• _Activity_
Set down the data below exactly; pictures stay out.

-- Record set follows --

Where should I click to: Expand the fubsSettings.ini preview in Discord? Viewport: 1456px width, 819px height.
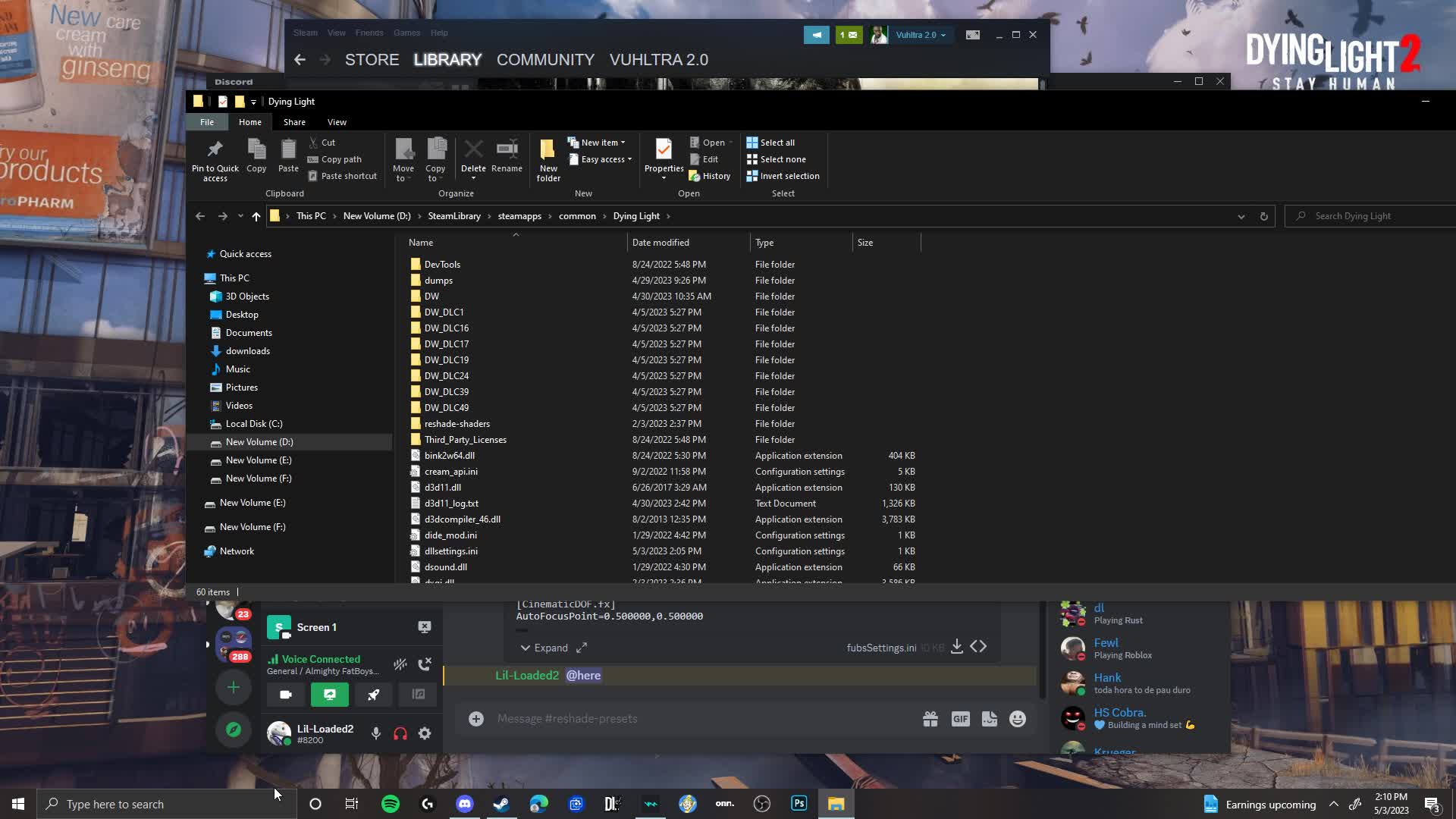tap(552, 648)
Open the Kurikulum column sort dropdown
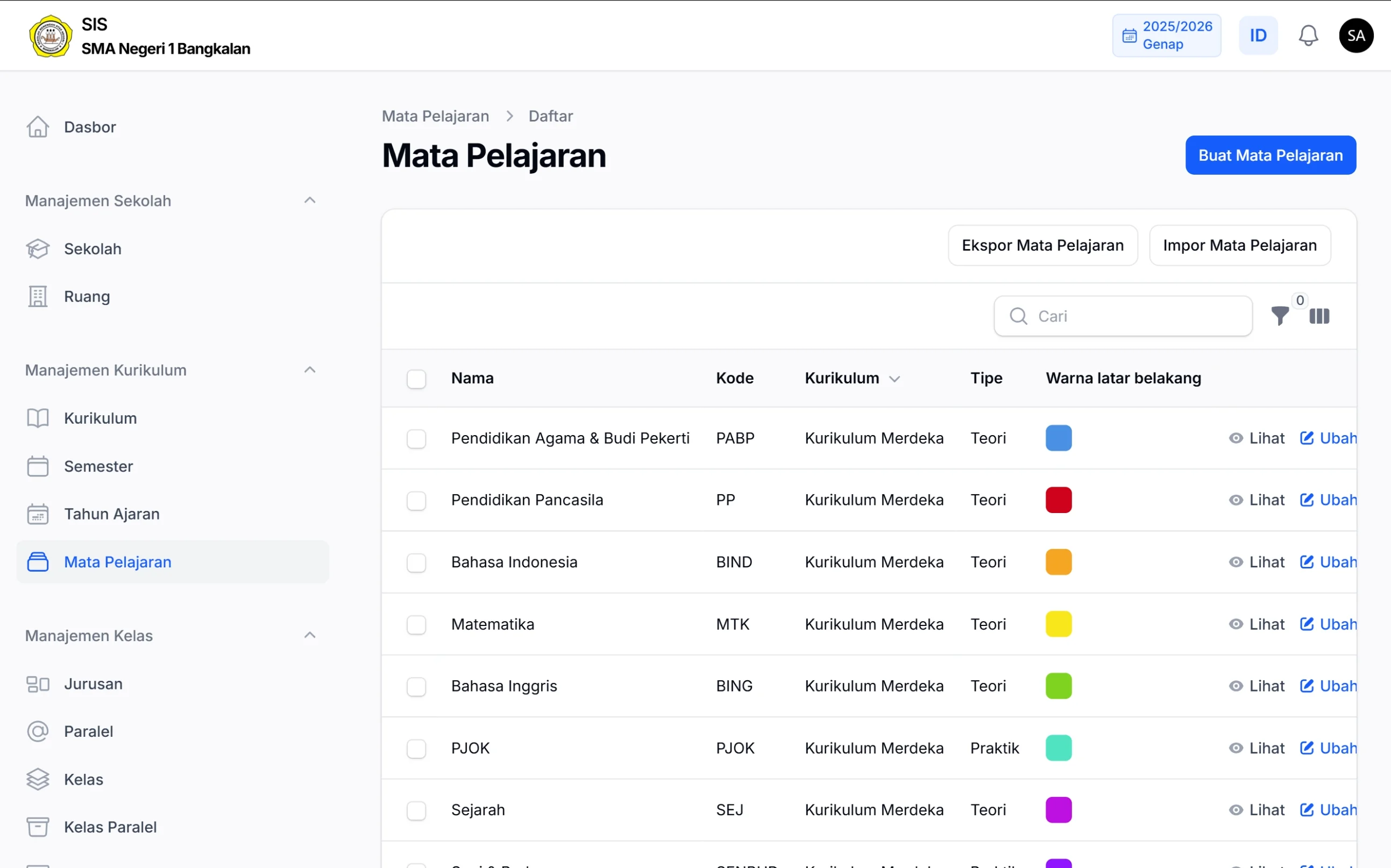 [x=895, y=378]
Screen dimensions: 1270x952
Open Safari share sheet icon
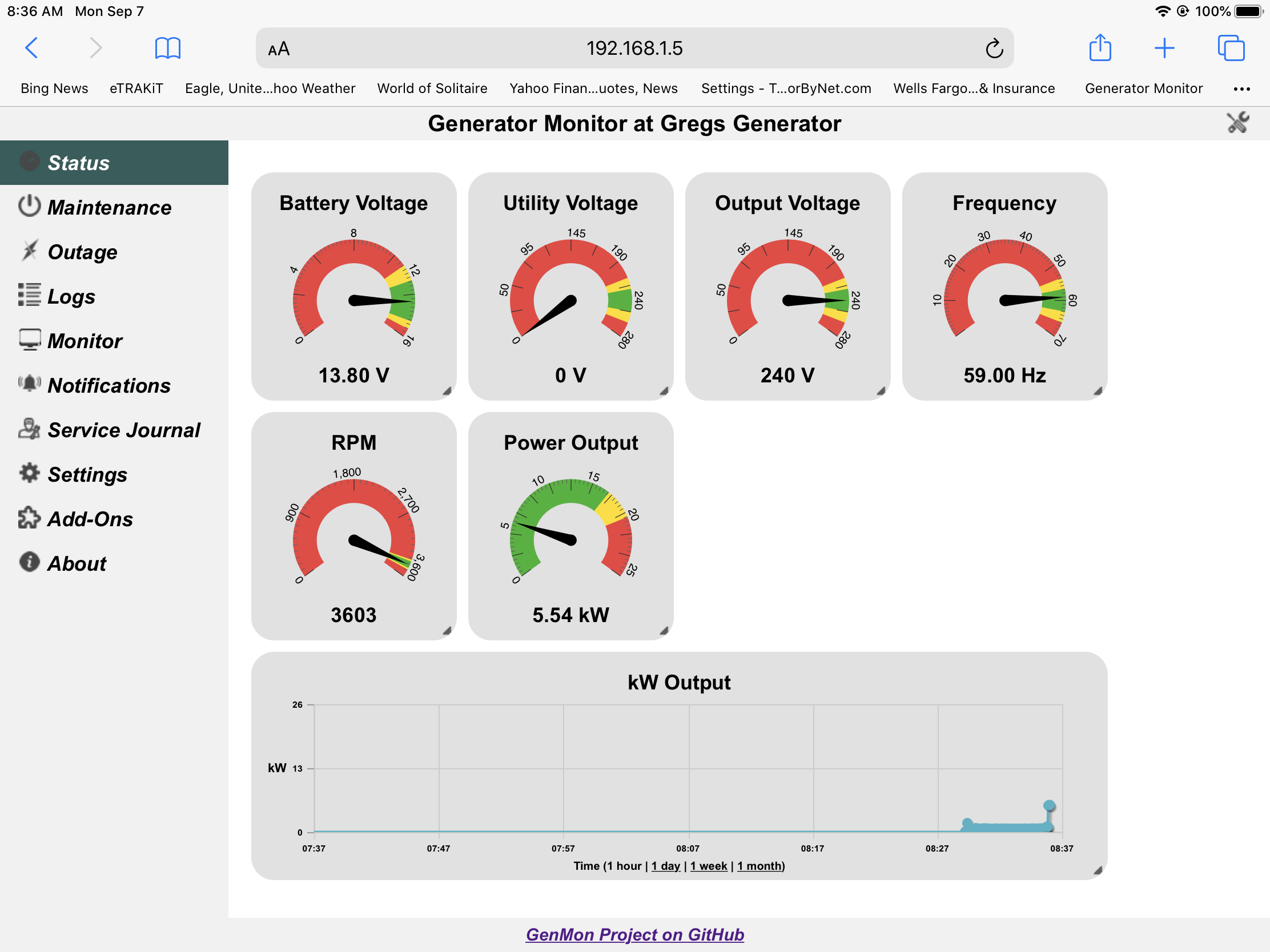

-- Record set concluded --

• _Result below_
Where should I click to: Expand the fubsSettings.ini preview in Discord? Viewport: 1456px width, 819px height.
tap(552, 648)
Open the Kurikulum column sort dropdown
 [x=895, y=378]
Screen dimensions: 1270x952
Open Safari share sheet icon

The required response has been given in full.